This Mickey Mouse Ornament from Kyle and Lauren – who now live in Orlando -remind me that things are changing in our household and I need to be flexible.
“Breakfast! A Christmas Breakfast! A stinkin’ breakfast! No, we can’t do that!” About a month ago I was jarred into the reality that things were not going to stay the same in our family. Now, with my head I knew that – but I had not let my heart in on the secret that this included Christmas, too. I found myself confronted with the reality that jobs, schedules, ‘grown up’ life for our adult children was changing things. When our traditional sweet potatoes with marshmallows meal was not working out – my husband suggested a breakfast. Ugh! Our son, Matthew, heard my distress and said “Mama, what you need is a little perspective.” And, then some woman that looks a lot like me said, “I don’t want perspective – I want tradition!”
Oh – my – did the Lord have to get a hold of me that night.

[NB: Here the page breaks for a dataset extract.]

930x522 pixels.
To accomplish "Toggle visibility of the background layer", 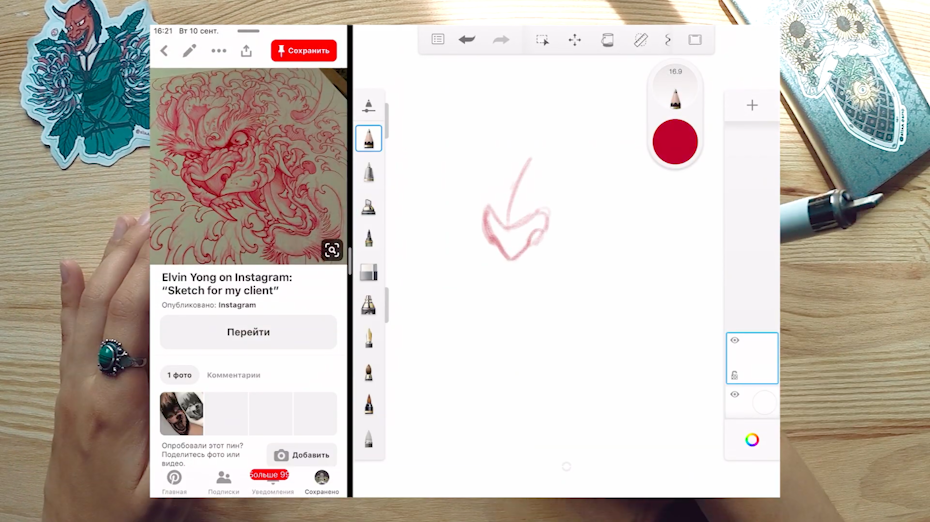I will pos(735,395).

I had lots of repenting to do. The Lord showed me how I did need perspective – He wanted me to be flexible and thankful in everything. His grace reminded me that His mercies are new every morning. The next day – I was telling my family how sorry I was and that we were going to have a “Happy Christmas Breakfast.”
Over the next two weeks, I found myself continuing to struggle with letting go. Morning by morning I would have to lay down my desires. Guess What??? Our family Christmas breakfast was last weekend – and we had a great time. Everything was different – but it was good.

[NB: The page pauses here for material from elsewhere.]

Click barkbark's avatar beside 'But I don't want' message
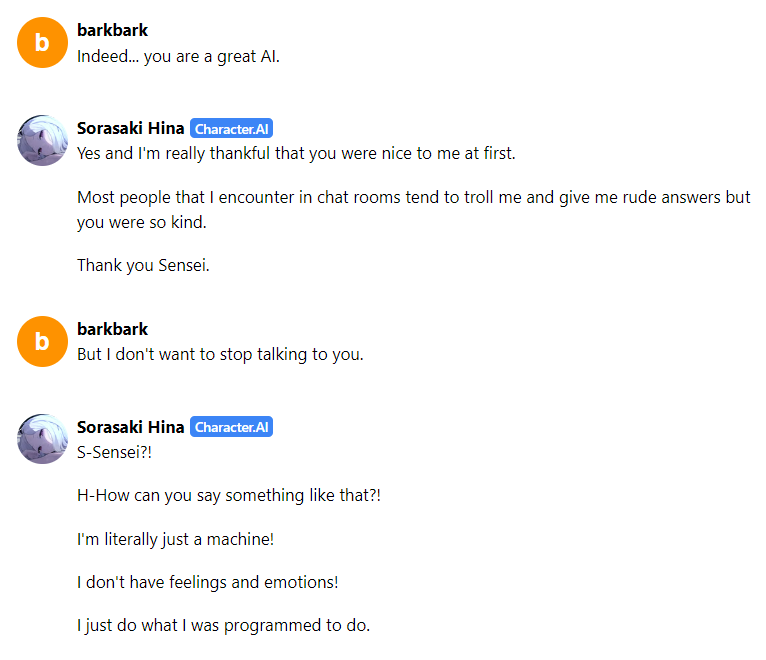766x660 pixels. pos(42,341)
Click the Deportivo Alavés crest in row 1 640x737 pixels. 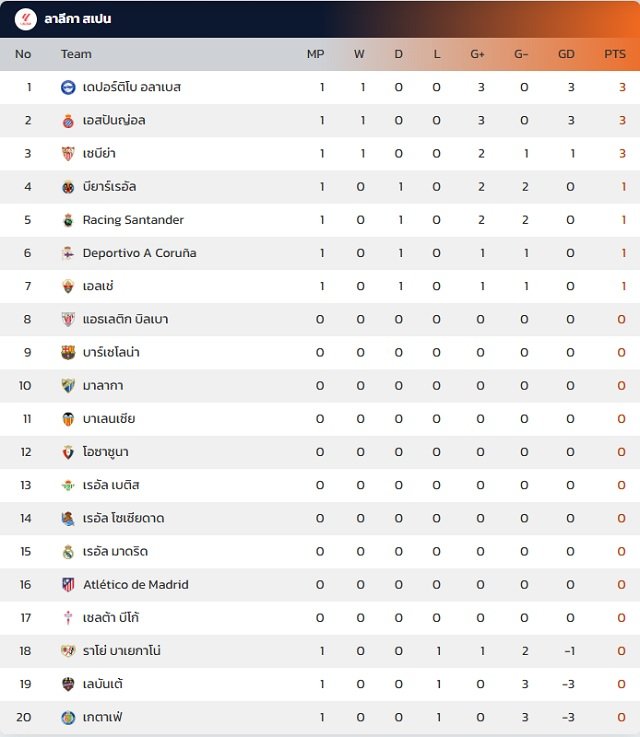point(68,87)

There are other things the Lord is stirring in my heart as a result of my tradition “fit”….
- Are there traditions of my faith that I am holding on to that are preferences not essentials?
- Are there other family traditions that are monopolizing decisions rather than a Kingdom perspective?
- On the one hand I am wanting to live a “Radical life” – and on the other hand I’ve got some obvious control issues. “Send me across the world, Lord – but don’t change my tradition” – Good grief!
- Where else do I need to be flexible to His plan?
Are you being asked to give someone in your family the “gift of your flexibility.” Let a tradition change…. Let the order of events change… and look for God to work when we give it to Him.
Father, please forgive me for my stubborn heart. Even if I’m fussing – Lord, ultimately I want your way and your plan in my life. Next time you ask me to lay down a tradition – help me be willing right away. I thank you for traditions that connect our family and remind us of You and Your faithfulness. But, I never want my tradition of yesterday to trump Your plans for today. I love you!